Decomposition reactions span a wide range of behaviours. Thermal decomposition of limestone — CaCO₃(s) → CaO(s) + CO₂(g) — is a routine, controlled industrial reaction. Heat is applied in a controlled manner; the rate of decomposition is managed by adjusting temperature, and the gaseous CO₂ disperses harmlessly into the atmosphere. Similarly, electrolytic decomposition of water — 2H₂O(l) → 2H₂(g) + O₂(g) — was first demonstrated safely by Nicholson and Carlisle in 1800. An electrical current is the energy trigger; by controlling the current precisely, the rate of decomposition is fully managed, and both gaseous products (hydrogen and oxygen) can be collected in an orderly manner.

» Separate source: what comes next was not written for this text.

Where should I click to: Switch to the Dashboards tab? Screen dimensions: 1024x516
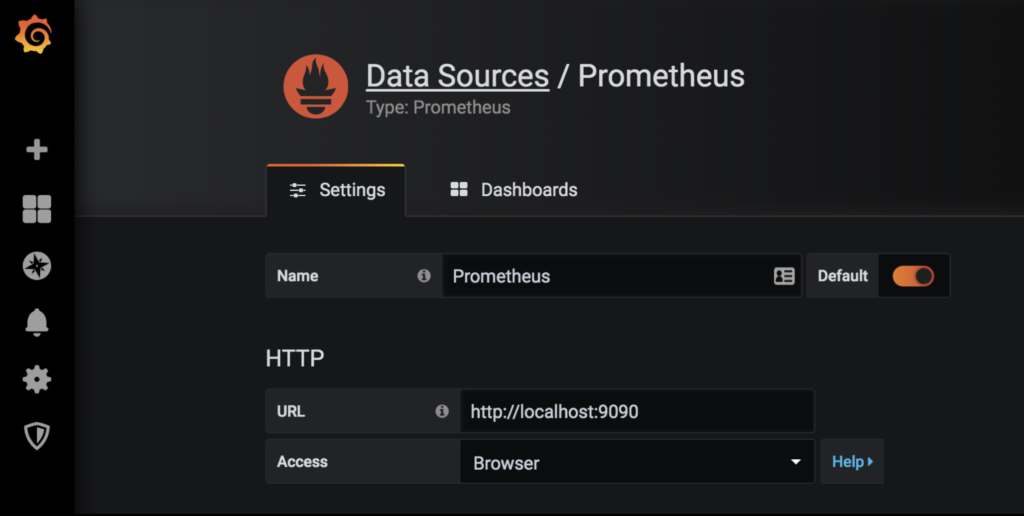click(514, 190)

Decomposition reactions become dangerous when conditions change. Ammonium nitrate (NH₄NO₃) is stable enough to store and apply as a fertiliser at ambient temperatures — no decomposition occurs because the thermal energy present is insufficient to initiate the reaction. However, if NH₄NO₃ is heated rapidly to high temperatures in a confined space, the decomposition switches to a more violent pathway: 2NH₄NO₃(s) → 2N₂(g) + O₂(g) + 4H₂O(g). This generates 3.5 moles of gas per mole of solid — a catastrophic pressure build-up if confined, as demonstrated by the 2020 Beirut explosion. The difference between the fertiliser bag and the disaster is not the compound but the conditions: temperature, confinement, and contamination.

In summary, decomposition reactions are not inherently dangerous or uncontrollable. They become so only when the energy trigger is applied too rapidly, in confinement, or when incompatible materials are present. When conditions are engineered correctly — controlled temperature, appropriate containment, correct energy type — decomposition reactions are among the most important and reliable chemical processes in modern industry. The claim is therefore rejected: it is conditions, not reaction type, that determine hazard.

Marking notes. 1 mark — states an explicit evaluative judgement rejecting the claim with a reason (conditions, not reaction type, determine hazard). 1 mark — names and describes at least one safe/controlled decomposition example from the lesson with a balanced equation and correct reaction type label (accept: CaCO₃ thermal decomposition, electrolysis of water, H₂O₂ catalytic decomposition, KClO₃ thermal decomposition, AgBr photodecomposition). 1 mark — names and describes a second, distinct decomposition example from the lesson using a different energy trigger type. 1 mark — identifies at least two named energy triggers (e.g. heat, electricity, light, catalyst) and links each to a named decomposition type and example from the lesson. 1 mark — explicitly assesses how conditions (temperature, confinement, rate) determine whether the same reaction (NH₄NO₃) is hazardous or useful, with reference to the two decomposition pathways taught in the lesson. 1 mark — reaches a justified overall conclusion using precise lesson vocabulary (thermal decomposition, electrolytic decomposition, catalytic decomposition, photodecomposition, balanced equation, energy trigger, products, law of conservation of mass). 1 mark — demonstrates Band 5–6 synthesis by integrating three or more concepts from the lesson (reaction type, energy trigger, conditions, products, law of conservation of mass, Beirut real-world context) into a coherent, evidence-based argument.